Oh cool, I hadn’t known that some samplers are designed to make use of shared variables like that. Here’s a quick test based on a very simple model. However, after seeing the numbers, I think that a recent coding sprint might have messed up my ability to make use of the shared variable optimizations. I recently reworked my code to only expose one likelihood Op to the pymc model, rather than individual likelihood ops for each likelihood node (this allowed me to more easily debug the calls to each node, implement the caching feature, and explore why each sampling step was taking so long). If this makes sense, I’ll have to do some work to re-expose each likelihood node as its own Op again.
Testing models such as the following:

In the above model, M=4 because we’re sampling four drift rate parameters.
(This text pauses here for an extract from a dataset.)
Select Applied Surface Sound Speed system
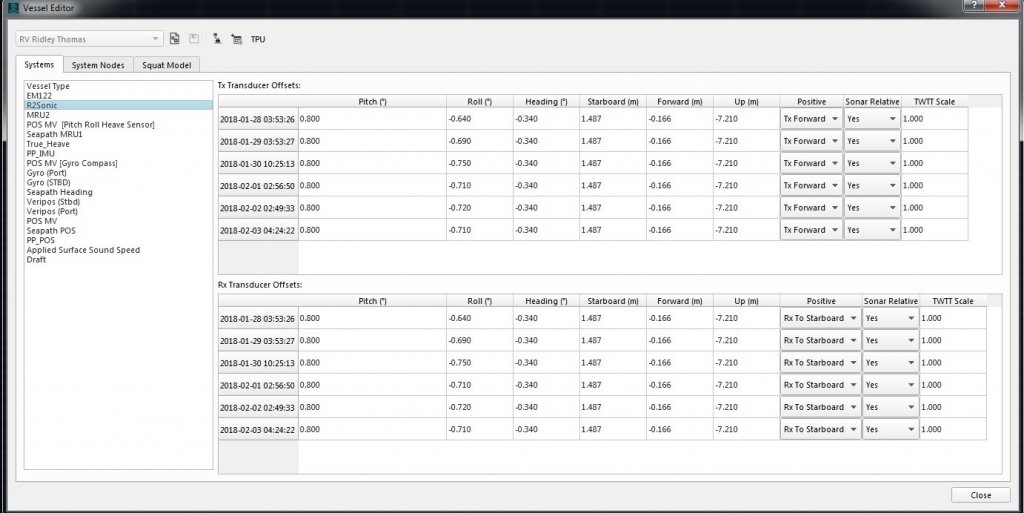The width and height of the screenshot is (1024, 513). coord(83,250)
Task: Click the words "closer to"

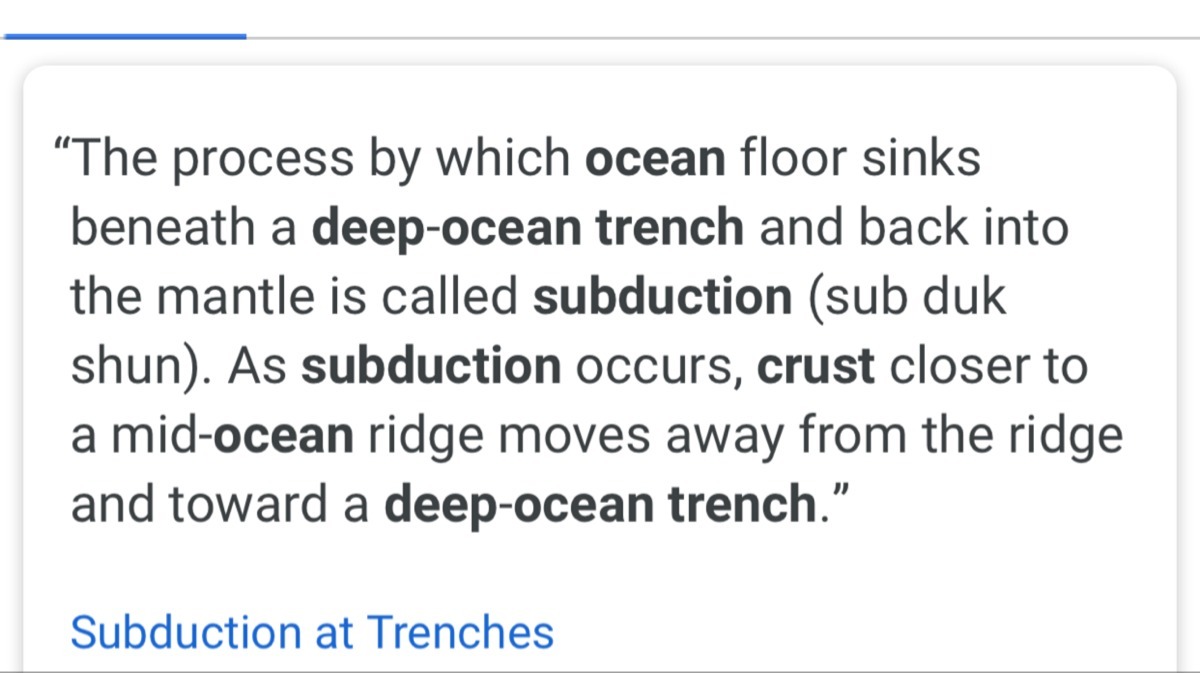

As mentioned there’s formally four likelihood nodes, but pymc just sees one.
I can count the number of times that the aforementioned logp cache is used, for each likelihood node. Every time the cache is used, the likelihood node is getting passed a parameter set identical to a parameter set that it has seen before. For a few varying values of M (in this case, both model dimensionality and # of likelihood nodes), here are the cache counts after 100 sampling steps (slice and metropolis run separately):
M=1:
Slice: [100]
Metropolis: [100]
M=2:
Slice: [765, 841]
Metropolis: [300, 300]
M=4:
Slice: [2136, 2229, 2131, 2223]
Metropolis: [700, 700, 700, 700]
M=8:
Slice: [5216, 5204, 5138, 5153, 5153, 5133, 5145, 5118]
Metropolis: [1500, 1500, 1500, 1500, 1500, 1500, 1500, 1500]
Big differences, but Metropolis still has a lot of cache hits. I figure that this is because it’s not making use of the shared optimization; rather, the differences we see are an indication of Slice making calls to logp for each sampling step. Still an indication of the redundant computations point, but not yet able to show whether the metropolis implementation addresses it.